• EXERCISE GOAL
Write out exactly the lines below that run from the one containing "Сайт (13, 1853)" through the one containing "개인정보취급방침 (1342, 1135)", both included, with no other lines.

• LISTED ENTRIES
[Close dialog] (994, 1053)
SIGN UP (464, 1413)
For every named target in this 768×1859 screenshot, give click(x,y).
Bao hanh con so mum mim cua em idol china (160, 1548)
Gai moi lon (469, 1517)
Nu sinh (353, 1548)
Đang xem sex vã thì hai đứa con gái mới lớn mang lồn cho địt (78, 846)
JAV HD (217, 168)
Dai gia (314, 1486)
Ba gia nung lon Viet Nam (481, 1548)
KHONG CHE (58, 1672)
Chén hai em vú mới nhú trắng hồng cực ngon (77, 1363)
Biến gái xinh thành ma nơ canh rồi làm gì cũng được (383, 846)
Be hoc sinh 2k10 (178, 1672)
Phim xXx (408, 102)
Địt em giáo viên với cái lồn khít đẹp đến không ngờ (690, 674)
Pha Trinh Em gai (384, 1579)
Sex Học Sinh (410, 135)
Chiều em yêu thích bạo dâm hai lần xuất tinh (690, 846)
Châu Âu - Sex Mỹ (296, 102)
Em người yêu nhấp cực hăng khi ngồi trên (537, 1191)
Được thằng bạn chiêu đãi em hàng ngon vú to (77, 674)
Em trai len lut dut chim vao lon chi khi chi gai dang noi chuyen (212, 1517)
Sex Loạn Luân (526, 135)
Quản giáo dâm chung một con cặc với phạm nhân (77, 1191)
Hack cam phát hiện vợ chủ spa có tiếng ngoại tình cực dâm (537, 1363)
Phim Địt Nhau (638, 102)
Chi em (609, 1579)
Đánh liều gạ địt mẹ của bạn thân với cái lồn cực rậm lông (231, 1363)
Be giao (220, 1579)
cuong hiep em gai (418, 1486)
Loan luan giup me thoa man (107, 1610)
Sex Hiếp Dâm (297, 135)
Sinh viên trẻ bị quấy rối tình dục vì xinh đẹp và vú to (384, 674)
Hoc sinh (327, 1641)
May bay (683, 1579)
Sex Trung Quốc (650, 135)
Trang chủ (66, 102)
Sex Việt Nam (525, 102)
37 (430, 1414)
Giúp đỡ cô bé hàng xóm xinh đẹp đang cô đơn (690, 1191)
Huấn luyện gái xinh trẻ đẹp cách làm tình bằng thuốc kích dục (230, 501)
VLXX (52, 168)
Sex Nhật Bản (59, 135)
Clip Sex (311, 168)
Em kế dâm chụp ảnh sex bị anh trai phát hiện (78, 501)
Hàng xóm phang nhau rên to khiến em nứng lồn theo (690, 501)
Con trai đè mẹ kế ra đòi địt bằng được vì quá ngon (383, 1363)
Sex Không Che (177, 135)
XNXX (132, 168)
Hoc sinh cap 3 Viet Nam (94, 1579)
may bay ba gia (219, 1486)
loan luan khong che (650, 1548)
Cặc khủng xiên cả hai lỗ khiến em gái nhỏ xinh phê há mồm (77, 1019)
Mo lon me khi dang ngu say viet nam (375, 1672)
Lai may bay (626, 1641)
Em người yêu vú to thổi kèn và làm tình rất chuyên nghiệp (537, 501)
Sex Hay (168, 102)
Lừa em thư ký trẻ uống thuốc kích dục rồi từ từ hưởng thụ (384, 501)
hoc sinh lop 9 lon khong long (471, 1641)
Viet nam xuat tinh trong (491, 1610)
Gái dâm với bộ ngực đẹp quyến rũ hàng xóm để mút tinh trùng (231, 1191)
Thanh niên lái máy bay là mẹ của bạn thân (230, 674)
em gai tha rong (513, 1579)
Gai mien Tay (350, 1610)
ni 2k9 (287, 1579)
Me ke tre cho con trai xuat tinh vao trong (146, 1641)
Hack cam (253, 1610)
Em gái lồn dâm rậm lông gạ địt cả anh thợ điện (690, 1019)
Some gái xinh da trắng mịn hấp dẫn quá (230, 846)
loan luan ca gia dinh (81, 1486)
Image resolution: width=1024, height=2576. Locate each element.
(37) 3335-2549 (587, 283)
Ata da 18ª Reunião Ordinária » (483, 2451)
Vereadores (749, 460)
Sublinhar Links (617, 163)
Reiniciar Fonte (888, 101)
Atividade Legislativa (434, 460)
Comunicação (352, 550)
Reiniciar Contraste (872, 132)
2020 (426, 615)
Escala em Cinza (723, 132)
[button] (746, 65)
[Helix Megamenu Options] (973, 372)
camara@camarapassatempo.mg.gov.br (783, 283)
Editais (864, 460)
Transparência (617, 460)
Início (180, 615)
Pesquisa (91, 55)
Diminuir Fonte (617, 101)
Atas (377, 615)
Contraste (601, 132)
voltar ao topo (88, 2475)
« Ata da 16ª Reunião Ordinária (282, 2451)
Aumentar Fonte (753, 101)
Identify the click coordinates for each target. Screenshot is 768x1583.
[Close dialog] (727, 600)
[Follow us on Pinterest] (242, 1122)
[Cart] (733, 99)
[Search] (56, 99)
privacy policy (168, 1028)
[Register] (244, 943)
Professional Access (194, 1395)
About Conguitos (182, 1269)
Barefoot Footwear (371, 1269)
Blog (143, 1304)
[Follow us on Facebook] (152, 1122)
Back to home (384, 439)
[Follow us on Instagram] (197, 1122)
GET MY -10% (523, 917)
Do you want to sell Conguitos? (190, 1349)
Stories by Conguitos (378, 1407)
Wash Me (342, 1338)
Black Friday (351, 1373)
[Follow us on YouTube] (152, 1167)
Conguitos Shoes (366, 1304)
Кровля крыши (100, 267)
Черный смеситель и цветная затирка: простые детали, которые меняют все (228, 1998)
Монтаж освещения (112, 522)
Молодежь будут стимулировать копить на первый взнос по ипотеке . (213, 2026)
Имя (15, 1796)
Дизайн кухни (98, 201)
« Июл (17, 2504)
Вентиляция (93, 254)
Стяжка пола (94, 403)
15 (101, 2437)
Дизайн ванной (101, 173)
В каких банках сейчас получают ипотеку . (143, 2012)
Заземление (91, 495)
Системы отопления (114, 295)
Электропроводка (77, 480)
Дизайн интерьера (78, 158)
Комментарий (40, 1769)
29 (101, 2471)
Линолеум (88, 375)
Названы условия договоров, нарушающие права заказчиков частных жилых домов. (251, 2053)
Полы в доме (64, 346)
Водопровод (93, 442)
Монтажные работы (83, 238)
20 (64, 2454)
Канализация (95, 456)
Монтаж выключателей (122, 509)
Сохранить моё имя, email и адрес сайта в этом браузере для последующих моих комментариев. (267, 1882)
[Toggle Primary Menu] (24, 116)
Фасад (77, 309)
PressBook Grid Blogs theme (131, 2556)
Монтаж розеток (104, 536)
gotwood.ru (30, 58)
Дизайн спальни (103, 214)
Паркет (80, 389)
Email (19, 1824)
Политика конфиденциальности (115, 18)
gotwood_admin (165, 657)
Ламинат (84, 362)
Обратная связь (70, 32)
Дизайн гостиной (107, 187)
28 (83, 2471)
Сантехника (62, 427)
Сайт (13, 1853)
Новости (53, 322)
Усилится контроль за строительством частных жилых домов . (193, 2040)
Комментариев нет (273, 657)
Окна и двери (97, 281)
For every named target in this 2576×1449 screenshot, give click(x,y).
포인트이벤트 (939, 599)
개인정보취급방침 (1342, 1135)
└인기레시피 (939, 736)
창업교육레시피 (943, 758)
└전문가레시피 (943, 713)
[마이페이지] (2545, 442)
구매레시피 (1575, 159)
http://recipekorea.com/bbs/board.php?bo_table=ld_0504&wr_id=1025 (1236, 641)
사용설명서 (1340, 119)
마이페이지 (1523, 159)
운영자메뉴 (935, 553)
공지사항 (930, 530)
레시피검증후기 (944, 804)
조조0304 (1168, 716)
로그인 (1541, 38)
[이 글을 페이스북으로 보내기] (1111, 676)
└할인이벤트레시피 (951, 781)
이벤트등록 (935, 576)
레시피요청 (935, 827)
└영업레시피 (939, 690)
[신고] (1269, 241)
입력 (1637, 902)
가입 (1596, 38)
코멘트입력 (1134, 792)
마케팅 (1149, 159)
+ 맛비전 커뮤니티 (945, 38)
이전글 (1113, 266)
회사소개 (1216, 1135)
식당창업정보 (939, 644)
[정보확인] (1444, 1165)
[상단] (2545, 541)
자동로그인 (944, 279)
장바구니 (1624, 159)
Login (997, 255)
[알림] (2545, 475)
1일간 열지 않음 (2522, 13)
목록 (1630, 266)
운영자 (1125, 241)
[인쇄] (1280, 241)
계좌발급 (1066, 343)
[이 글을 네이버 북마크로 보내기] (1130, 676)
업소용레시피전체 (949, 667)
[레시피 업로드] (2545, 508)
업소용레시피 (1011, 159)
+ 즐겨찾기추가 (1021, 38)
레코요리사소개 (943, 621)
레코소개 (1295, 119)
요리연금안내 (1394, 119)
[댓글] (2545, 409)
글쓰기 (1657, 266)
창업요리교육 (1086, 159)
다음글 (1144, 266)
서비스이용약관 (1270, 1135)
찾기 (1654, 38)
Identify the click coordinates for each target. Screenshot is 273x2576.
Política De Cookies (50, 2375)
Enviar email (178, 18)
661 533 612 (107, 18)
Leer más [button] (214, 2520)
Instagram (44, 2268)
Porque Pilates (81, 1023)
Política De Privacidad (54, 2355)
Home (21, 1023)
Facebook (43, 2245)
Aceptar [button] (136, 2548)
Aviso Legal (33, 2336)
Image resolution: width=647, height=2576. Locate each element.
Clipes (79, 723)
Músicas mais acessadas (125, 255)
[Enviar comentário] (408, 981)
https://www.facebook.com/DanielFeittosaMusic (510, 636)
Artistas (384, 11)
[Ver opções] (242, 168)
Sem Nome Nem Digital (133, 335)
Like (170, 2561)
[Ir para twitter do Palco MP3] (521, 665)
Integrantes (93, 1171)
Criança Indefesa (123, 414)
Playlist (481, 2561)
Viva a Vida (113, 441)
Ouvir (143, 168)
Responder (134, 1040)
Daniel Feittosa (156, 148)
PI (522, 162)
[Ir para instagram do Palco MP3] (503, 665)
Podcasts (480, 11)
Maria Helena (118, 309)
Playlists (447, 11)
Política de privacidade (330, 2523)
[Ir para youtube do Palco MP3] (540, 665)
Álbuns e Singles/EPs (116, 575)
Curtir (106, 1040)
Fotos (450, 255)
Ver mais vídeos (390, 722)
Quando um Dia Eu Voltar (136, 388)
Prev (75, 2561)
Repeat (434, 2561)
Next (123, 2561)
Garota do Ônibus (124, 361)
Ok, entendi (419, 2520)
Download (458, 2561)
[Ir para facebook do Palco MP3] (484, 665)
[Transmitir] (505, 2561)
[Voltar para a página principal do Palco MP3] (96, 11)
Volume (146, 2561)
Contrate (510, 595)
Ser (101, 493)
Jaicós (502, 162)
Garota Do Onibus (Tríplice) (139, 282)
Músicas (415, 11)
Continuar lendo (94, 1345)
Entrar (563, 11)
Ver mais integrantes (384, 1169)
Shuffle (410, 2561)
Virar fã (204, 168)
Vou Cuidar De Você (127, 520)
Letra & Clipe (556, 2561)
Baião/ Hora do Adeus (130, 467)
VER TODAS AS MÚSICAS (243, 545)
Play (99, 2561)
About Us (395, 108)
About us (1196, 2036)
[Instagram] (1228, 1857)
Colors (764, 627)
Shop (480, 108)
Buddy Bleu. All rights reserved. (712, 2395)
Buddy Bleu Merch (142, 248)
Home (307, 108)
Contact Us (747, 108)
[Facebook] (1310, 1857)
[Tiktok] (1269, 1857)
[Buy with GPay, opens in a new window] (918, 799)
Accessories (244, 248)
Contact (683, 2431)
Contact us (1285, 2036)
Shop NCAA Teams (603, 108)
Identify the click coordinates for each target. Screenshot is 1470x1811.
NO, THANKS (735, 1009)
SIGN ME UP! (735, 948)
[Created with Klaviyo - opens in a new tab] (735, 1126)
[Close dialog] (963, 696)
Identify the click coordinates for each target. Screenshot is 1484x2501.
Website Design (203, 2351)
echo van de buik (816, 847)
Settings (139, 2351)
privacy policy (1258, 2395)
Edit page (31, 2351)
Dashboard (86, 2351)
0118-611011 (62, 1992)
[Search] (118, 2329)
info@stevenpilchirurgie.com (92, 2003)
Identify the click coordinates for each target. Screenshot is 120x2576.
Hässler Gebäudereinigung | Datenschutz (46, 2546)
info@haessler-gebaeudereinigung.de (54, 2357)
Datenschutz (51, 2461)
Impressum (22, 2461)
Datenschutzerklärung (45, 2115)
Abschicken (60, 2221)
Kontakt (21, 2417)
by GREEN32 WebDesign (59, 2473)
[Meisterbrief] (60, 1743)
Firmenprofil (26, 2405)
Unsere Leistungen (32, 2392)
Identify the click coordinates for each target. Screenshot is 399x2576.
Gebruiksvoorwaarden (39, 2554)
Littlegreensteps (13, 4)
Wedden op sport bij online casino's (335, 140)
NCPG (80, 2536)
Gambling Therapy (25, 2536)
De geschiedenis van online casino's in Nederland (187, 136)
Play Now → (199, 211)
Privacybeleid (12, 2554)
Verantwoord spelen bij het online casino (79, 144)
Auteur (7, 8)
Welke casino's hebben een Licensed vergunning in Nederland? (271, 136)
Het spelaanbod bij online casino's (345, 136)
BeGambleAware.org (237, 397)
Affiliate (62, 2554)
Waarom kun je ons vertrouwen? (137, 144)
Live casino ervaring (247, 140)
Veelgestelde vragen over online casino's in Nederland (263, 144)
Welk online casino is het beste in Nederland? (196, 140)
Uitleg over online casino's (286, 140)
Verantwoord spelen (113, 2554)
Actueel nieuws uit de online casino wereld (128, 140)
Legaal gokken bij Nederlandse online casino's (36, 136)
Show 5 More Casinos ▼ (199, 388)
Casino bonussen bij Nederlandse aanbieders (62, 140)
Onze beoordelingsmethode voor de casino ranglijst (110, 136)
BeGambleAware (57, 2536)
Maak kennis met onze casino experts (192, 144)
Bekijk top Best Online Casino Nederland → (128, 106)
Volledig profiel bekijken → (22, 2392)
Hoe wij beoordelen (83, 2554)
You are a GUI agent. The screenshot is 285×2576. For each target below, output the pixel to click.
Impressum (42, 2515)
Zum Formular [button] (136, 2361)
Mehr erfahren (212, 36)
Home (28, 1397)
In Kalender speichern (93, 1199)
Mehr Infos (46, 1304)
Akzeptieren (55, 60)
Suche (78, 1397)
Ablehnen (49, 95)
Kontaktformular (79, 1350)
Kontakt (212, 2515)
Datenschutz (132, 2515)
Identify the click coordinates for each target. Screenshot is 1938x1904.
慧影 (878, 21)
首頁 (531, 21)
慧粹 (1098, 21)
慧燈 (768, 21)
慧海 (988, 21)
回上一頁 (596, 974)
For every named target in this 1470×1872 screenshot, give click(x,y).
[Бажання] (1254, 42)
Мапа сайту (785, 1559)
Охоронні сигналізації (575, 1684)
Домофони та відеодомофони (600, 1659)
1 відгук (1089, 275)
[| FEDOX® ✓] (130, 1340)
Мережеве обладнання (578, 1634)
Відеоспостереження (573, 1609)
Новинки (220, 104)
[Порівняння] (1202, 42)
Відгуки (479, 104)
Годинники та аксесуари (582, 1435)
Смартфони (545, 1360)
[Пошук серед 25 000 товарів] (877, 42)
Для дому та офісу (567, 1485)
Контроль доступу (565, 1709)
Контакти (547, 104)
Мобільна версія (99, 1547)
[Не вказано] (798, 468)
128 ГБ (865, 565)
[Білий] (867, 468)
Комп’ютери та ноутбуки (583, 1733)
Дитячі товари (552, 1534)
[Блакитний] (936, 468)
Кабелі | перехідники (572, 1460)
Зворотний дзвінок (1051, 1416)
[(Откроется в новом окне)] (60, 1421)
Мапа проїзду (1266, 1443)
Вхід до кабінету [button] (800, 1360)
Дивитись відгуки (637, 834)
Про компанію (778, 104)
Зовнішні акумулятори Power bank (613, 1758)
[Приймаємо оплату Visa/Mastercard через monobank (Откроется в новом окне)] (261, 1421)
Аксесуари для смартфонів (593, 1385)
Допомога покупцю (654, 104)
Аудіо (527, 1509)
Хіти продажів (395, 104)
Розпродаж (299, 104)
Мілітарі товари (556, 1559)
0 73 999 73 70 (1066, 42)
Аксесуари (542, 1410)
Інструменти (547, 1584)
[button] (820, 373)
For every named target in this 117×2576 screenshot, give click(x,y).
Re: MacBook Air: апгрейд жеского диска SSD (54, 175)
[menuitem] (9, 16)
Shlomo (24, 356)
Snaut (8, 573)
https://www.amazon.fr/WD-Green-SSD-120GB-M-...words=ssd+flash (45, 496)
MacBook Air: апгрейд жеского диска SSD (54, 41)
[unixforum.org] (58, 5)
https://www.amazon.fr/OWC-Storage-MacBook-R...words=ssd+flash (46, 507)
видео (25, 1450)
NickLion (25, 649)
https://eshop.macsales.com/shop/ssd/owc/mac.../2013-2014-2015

• WRITTEN ANSWER
Сайт (13, 1853)
Новости (53, 322)
Усилится контроль за строительством частных жилых домов . (193, 2040)
Комментариев нет (273, 657)
Окна и двери (97, 281)
For every named target in this 2576×1449 screenshot, give click(x,y).
포인트이벤트 (939, 599)
개인정보취급방침 (1342, 1135)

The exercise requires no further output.